Стас, ты меньше слушай, что я говорю, женщина должна паузы заполнять.
Ты чего закутался?! Раскутывайся-ка навстречу мечте. Вот так, о-го-о-о… Да у нас тут Рокко Сиффреди!
Это было неожиданно для меня, когда он меня взял, такое наполнение изнутри, и тут у меня случилось, чего давно не бывало, и слёзы брызнули, а Стас собрал их губами, и опустился ниже:
«До последней слезинки, до последней росинки…»
Какой ты… Нет слов.
*
Вкрадчивый грудной смех раскатился мелким речным жемчугом и замер в дальнем тёмном углу.

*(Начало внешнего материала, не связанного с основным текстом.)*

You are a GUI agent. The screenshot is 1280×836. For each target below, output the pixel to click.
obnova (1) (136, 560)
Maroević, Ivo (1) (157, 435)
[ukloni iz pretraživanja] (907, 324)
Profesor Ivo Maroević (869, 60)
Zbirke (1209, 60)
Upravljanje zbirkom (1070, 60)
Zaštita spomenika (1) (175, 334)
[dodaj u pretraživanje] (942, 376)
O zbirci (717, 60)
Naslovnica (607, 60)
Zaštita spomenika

Стасу казалось потом долгое время, что её смех, как диковатый зверёк, так и прячется там и шелестит на игрушечных роликах, стоит только открыть дверь и тихо войти.
*
Машка об этом предложении отчима не слышала, и так-то "деда" не любит за «чёрный» бизнес: торговлю левыми тачками из Германии.

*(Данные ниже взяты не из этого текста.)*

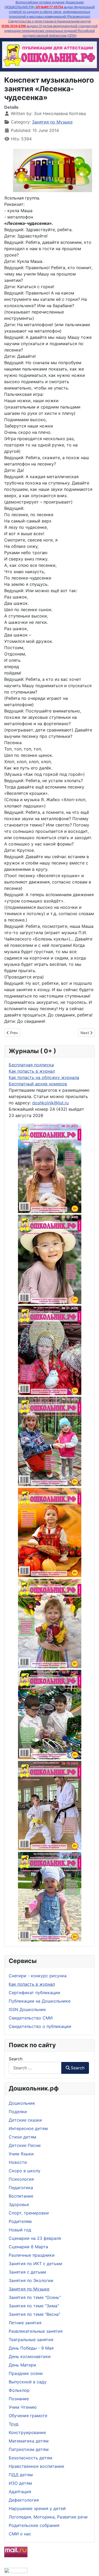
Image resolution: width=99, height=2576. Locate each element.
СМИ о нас (20, 2533)
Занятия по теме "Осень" (35, 2297)
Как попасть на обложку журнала (44, 1077)
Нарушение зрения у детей (37, 2508)
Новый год (20, 2229)
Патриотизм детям (29, 2449)
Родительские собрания (34, 2525)
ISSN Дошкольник (27, 2009)
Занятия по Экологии (31, 2280)
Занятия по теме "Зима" (34, 2305)
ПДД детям (21, 2474)
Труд (13, 2424)
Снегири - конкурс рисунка (38, 1975)
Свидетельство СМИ (31, 2018)
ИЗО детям (20, 2483)
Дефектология (24, 2500)
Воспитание (21, 2196)
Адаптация (20, 2491)
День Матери (22, 2365)
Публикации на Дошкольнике (39, 2001)
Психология (21, 2179)
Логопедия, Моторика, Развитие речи (48, 2517)
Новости (18, 2162)
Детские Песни (25, 2145)
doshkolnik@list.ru (50, 1102)
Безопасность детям (30, 2457)
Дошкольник (22, 2103)
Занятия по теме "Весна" (34, 2314)
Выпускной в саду (27, 2381)
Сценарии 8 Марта (28, 2246)
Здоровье (19, 2204)
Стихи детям (22, 2137)
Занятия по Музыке (29, 2289)
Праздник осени (26, 2373)
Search (15, 2058)
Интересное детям (28, 2128)
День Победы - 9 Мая (31, 2348)
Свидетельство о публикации (40, 2026)
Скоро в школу (24, 2170)
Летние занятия (25, 2322)
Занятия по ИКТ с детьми (35, 2263)
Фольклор (19, 2390)
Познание (19, 2398)
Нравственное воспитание (36, 2466)
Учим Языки (21, 2153)
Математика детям (29, 2441)
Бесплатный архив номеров (38, 1083)
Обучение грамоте (28, 2415)
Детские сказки (25, 2120)
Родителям (20, 2221)
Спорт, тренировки (29, 2213)
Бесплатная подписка (31, 1064)
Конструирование (27, 2432)
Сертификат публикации (34, 1992)
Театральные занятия (31, 2339)
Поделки (18, 2111)
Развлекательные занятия (36, 2331)
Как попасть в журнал (32, 1984)
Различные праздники (32, 2255)
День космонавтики (30, 2356)
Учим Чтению (23, 2407)
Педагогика (21, 2187)
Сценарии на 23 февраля (35, 2238)
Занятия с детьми (27, 2272)
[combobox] (35, 2068)
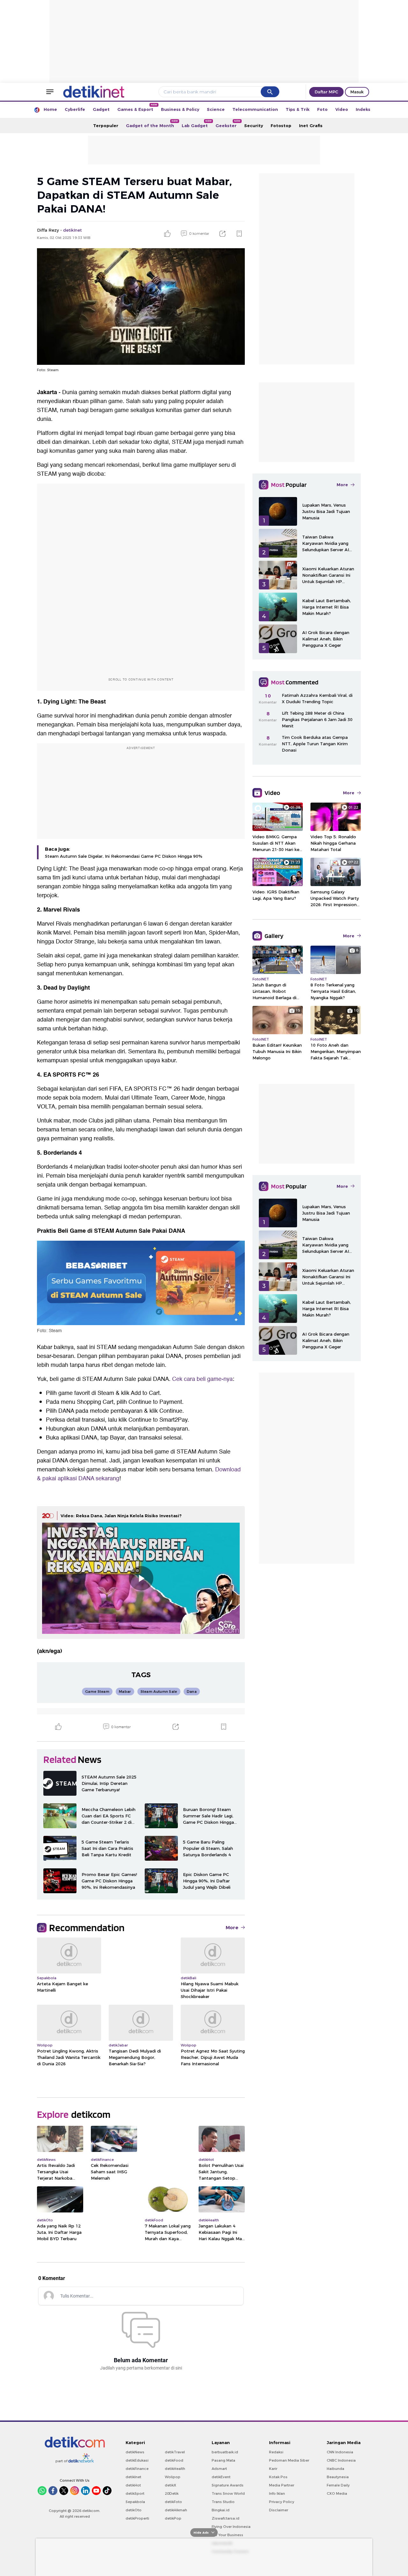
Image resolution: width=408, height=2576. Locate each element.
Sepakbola (135, 2502)
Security (253, 125)
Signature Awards (228, 2485)
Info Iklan (277, 2493)
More (232, 1927)
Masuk (357, 91)
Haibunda (335, 2468)
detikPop (173, 2518)
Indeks (363, 109)
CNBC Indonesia (341, 2460)
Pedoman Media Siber (289, 2460)
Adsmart (219, 2468)
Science (216, 109)
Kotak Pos (278, 2477)
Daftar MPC (326, 91)
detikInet (133, 2477)
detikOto (134, 2510)
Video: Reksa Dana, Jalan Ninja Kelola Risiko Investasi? (121, 1515)
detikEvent (221, 2477)
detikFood (174, 2460)
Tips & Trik (298, 109)
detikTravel (175, 2452)
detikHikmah (176, 2510)
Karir (273, 2468)
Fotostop (281, 125)
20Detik (171, 2493)
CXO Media (337, 2493)
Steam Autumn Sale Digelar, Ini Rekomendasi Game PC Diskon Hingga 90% (123, 856)
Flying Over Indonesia (231, 2526)
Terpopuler (105, 125)
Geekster (227, 123)
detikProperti (137, 2518)
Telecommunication (255, 109)
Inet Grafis (311, 125)
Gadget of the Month (152, 123)
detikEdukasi (137, 2460)
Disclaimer (278, 2510)
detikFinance (137, 2468)
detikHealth (175, 2468)
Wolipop (172, 2477)
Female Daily (338, 2485)
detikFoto (173, 2502)
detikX (170, 2485)
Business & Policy (180, 109)
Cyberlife (75, 109)
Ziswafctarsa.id (225, 2518)
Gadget (101, 109)
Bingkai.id (220, 2510)
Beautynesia (338, 2477)
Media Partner (281, 2485)
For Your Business (227, 2535)
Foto (322, 109)
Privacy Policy (281, 2502)
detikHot (133, 2485)
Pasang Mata (223, 2460)
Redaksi (276, 2452)
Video (341, 109)
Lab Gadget (197, 123)
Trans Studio (223, 2502)
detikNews (135, 2452)
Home (50, 109)
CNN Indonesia (340, 2452)
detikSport (135, 2493)
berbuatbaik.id (225, 2452)
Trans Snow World (228, 2493)
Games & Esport (137, 107)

Когда Машка должна была появиться по залёту, мне было 19. Я и махнула рукой:
– Родим!
Её отца я послала подальше в резкой форме. С дочкой снимала хилый домик за городом по дешёвке, не особо мама собиралась мне помогать. Он явился не в самый лучший день, стучал весь вечер в дверь, не скоро стихло. А когда наутро вышла за водой, он спит на заиндевевшем крылечке.

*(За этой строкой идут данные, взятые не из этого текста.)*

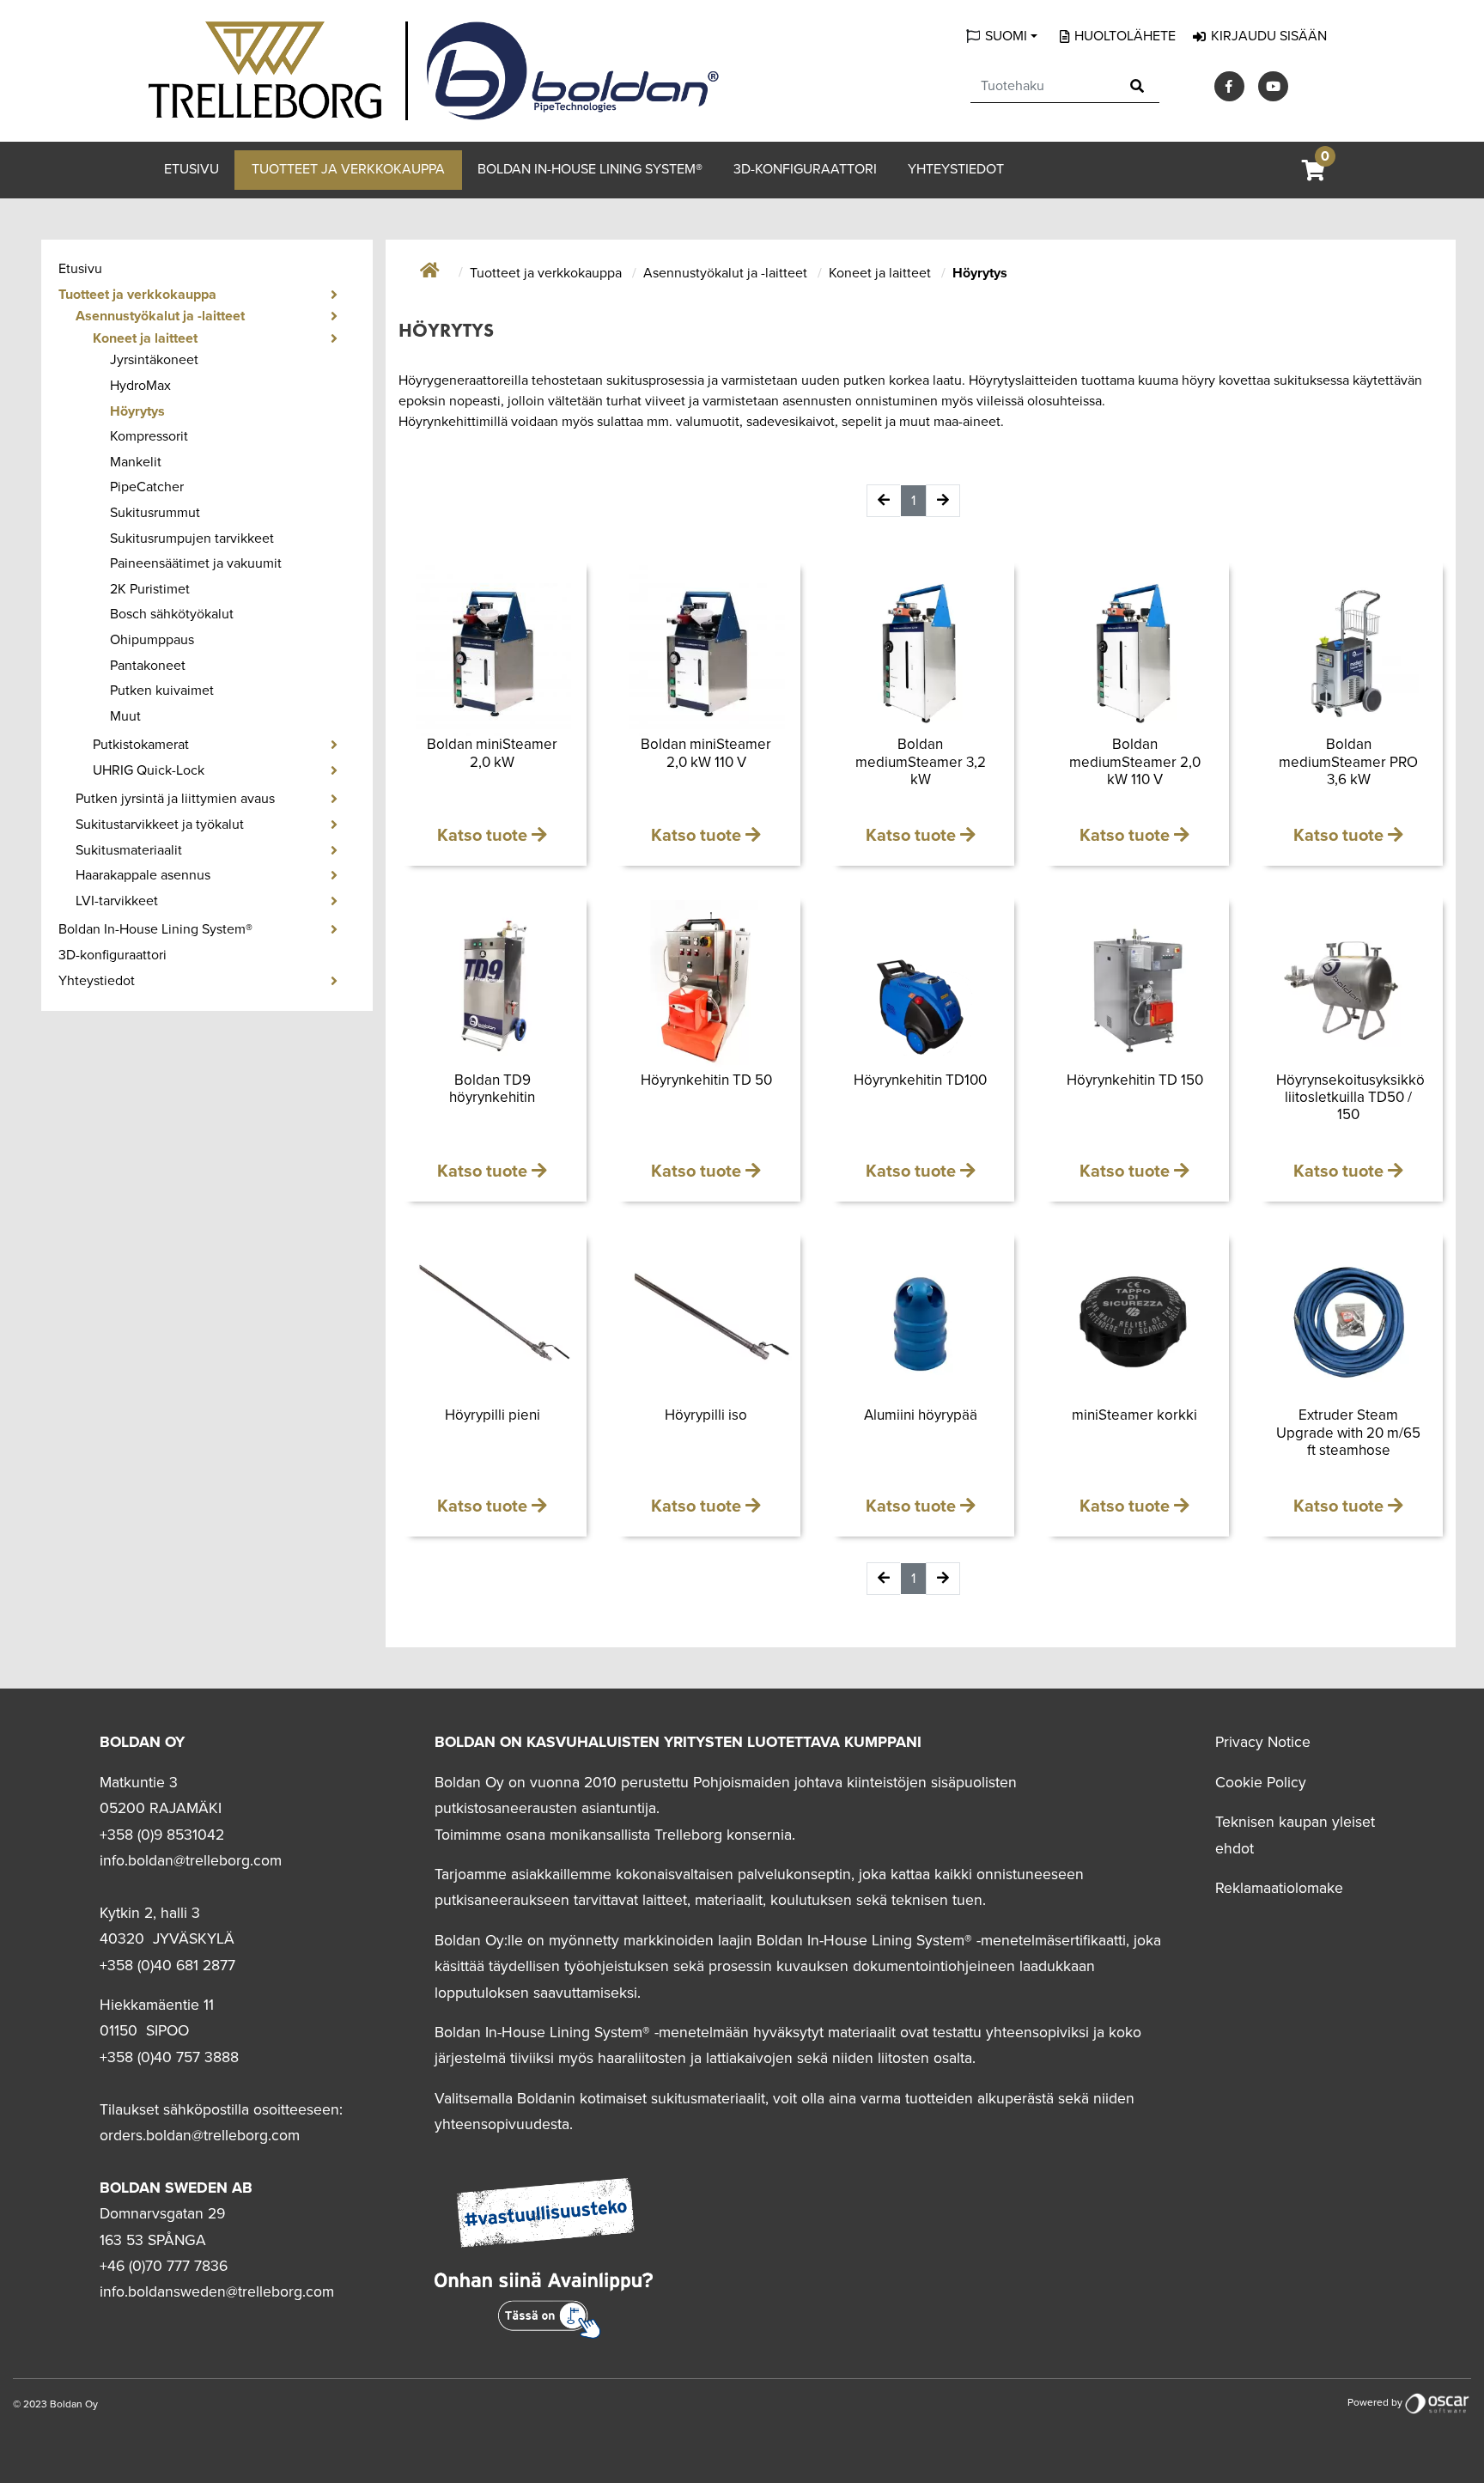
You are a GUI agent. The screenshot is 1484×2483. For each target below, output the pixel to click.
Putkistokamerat (141, 744)
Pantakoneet (148, 665)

И сердце не железное растаяло.
Потом не раз я находила женскую атрибутику у нас под кроватью, да и сердце не обманешь, пока однажды мужа не взяли.
Они компанией грабили составы на железной дороге, убили там какого-то мужика. Я была на суде, дали им много. Вышел через десять лет и сразу ко мне.
Не мог понять, что никому не нужен, и Машке такой пример для жизни не сгодится. Я её в лицей направила, круглые пятёрки домой приносит.
Не больно-то возражал, и дочь с ним не видится, хотя он здесь и живёт с какой-то малолеткой.
*
Я разделась донага и раскинулась на подушках быстрее, чем он мог себе представить. Не знаю как кому, а для меня этот вариант наиболее выигрышный.
Фасон одежды неприличный, партнёр ослеп от красоты.
Я всегда себе позволяю вольности, которых чураются другие, здесь я на шаг впереди всех соперниц.
Почему Стас всегда был так сдержан? Так бережно он целует мою татушку на левом плече, задуманную спец для этого, долго место выбирала, я попросту думала, что он её в упор не замечает…
*
Мама УШЛА, а через год сестра заморила себя голодом. Я приходила, говорила с ней через дверь, она меня не впускала.
Следователь начал серьёзно интересоваться, насколько мне было важно, чтобы я осталась единственной наследницей трёхкомнатной квартиры. Я схватила бутылку коньяку и полетела к подруге – капитанше милиции. Они долго смеялись с мужем, тоже офицером, и в итоге значительно переглянулись:
– Молодец, что зашла…
– А если бы не зашла?
Как я долго переламывалась потом с феназепама, которым у сестры была забита вся тумбочка.
И Машку надо было тянуть.
Я писала папе, но он не ответил. В родной город мне так и не удалось съездить.
*
Я никогда не смотрела до него фильм «Рабу любви». Вернее, ни разу не досмотрела. Я знаю только наизусть все серии «отчаянных домохозяек».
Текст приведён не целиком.